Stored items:
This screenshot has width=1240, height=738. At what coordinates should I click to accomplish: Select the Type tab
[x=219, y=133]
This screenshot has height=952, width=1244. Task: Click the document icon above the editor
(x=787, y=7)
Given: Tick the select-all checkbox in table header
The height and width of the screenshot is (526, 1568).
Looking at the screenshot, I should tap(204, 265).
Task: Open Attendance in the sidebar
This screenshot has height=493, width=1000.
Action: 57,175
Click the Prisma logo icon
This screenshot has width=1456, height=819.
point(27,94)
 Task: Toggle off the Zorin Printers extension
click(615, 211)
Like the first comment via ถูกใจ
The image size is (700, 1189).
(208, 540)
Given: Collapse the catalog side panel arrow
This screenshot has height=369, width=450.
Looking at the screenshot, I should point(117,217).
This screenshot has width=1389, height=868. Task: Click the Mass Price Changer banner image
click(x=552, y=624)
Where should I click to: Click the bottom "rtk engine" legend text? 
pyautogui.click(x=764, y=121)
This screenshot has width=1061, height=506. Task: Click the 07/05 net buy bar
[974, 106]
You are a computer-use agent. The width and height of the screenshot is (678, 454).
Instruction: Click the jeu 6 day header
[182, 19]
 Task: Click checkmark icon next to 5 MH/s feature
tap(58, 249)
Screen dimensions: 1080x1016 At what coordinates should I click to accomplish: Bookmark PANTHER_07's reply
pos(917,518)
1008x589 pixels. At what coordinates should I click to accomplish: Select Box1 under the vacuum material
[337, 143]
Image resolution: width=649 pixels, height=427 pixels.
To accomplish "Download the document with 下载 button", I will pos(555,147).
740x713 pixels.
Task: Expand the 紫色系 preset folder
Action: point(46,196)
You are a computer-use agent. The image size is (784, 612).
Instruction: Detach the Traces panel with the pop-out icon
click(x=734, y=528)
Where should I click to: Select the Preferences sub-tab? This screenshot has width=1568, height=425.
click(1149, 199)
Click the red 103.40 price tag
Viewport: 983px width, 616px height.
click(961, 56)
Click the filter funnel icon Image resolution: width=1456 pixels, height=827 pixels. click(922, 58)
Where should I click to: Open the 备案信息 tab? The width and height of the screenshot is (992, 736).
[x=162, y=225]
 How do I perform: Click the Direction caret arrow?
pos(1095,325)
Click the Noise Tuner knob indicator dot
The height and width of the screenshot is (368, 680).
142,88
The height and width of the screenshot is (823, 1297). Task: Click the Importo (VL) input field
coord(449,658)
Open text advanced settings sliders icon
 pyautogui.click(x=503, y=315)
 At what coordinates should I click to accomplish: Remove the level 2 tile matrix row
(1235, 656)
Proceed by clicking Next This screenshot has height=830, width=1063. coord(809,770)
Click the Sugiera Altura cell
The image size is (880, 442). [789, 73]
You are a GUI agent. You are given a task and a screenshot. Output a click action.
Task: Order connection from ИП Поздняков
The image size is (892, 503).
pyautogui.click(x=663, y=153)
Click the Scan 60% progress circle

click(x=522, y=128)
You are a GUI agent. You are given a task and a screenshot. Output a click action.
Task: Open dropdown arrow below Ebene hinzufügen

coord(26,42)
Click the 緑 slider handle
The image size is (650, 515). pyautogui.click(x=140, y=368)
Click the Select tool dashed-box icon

▸ **What is needed**: Nothing in the records may be left out; transcribe all of them exactly.

▸ **Expected output**:
This screenshot has width=1240, height=738. At what coordinates should I click to accomplish: Select the Type tab
[x=219, y=133]
This screenshot has height=952, width=1244. Task: Click the document icon above the editor
(x=787, y=7)
Given: Tick the select-all checkbox in table header
The height and width of the screenshot is (526, 1568).
Looking at the screenshot, I should tap(204, 265).
Task: Open Attendance in the sidebar
This screenshot has height=493, width=1000.
Action: 57,175
Click the Prisma logo icon
This screenshot has width=1456, height=819.
point(27,94)
 Task: Toggle off the Zorin Printers extension
click(615, 211)
Like the first comment via ถูกใจ
The image size is (700, 1189).
(208, 540)
Given: Collapse the catalog side panel arrow
This screenshot has height=369, width=450.
Looking at the screenshot, I should point(117,217).
This screenshot has width=1389, height=868. Task: Click the Mass Price Changer banner image
click(x=552, y=624)
Where should I click to: Click the bottom "rtk engine" legend text? 
pyautogui.click(x=764, y=121)
This screenshot has width=1061, height=506. Task: Click the 07/05 net buy bar
[974, 106]
You are a computer-use agent. The width and height of the screenshot is (678, 454).
Instruction: Click the jeu 6 day header
[182, 19]
 Task: Click checkmark icon next to 5 MH/s feature
tap(58, 249)
Screen dimensions: 1080x1016 At what coordinates should I click to accomplish: Bookmark PANTHER_07's reply
pos(917,518)
1008x589 pixels. At what coordinates should I click to accomplish: Select Box1 under the vacuum material
[337, 143]
Image resolution: width=649 pixels, height=427 pixels.
To accomplish "Download the document with 下载 button", I will pos(555,147).
740x713 pixels.
Task: Expand the 紫色系 preset folder
Action: point(46,196)
You are a computer-use agent. The image size is (784, 612).
Instruction: Detach the Traces panel with the pop-out icon
click(x=734, y=528)
Where should I click to: Select the Preferences sub-tab? This screenshot has width=1568, height=425.
click(1149, 199)
Click the red 103.40 price tag
Viewport: 983px width, 616px height.
click(961, 56)
Click the filter funnel icon Image resolution: width=1456 pixels, height=827 pixels. click(922, 58)
Where should I click to: Open the 备案信息 tab? The width and height of the screenshot is (992, 736).
[x=162, y=225]
 How do I perform: Click the Direction caret arrow?
pos(1095,325)
Click the Noise Tuner knob indicator dot
The height and width of the screenshot is (368, 680).
142,88
The height and width of the screenshot is (823, 1297). Task: Click the Importo (VL) input field
coord(449,658)
Open text advanced settings sliders icon
 pyautogui.click(x=503, y=315)
 At what coordinates should I click to accomplish: Remove the level 2 tile matrix row
(1235, 656)
Proceed by clicking Next This screenshot has height=830, width=1063. coord(809,770)
Click the Sugiera Altura cell
The image size is (880, 442). [789, 73]
You are a GUI agent. You are given a task and a screenshot. Output a click action.
Task: Order connection from ИП Поздняков
The image size is (892, 503).
pyautogui.click(x=663, y=153)
Click the Scan 60% progress circle

click(x=522, y=128)
You are a GUI agent. You are given a task and a screenshot. Output a click action.
Task: Open dropdown arrow below Ebene hinzufügen

coord(26,42)
Click the 緑 slider handle
The image size is (650, 515). pyautogui.click(x=140, y=368)
Click the Select tool dashed-box icon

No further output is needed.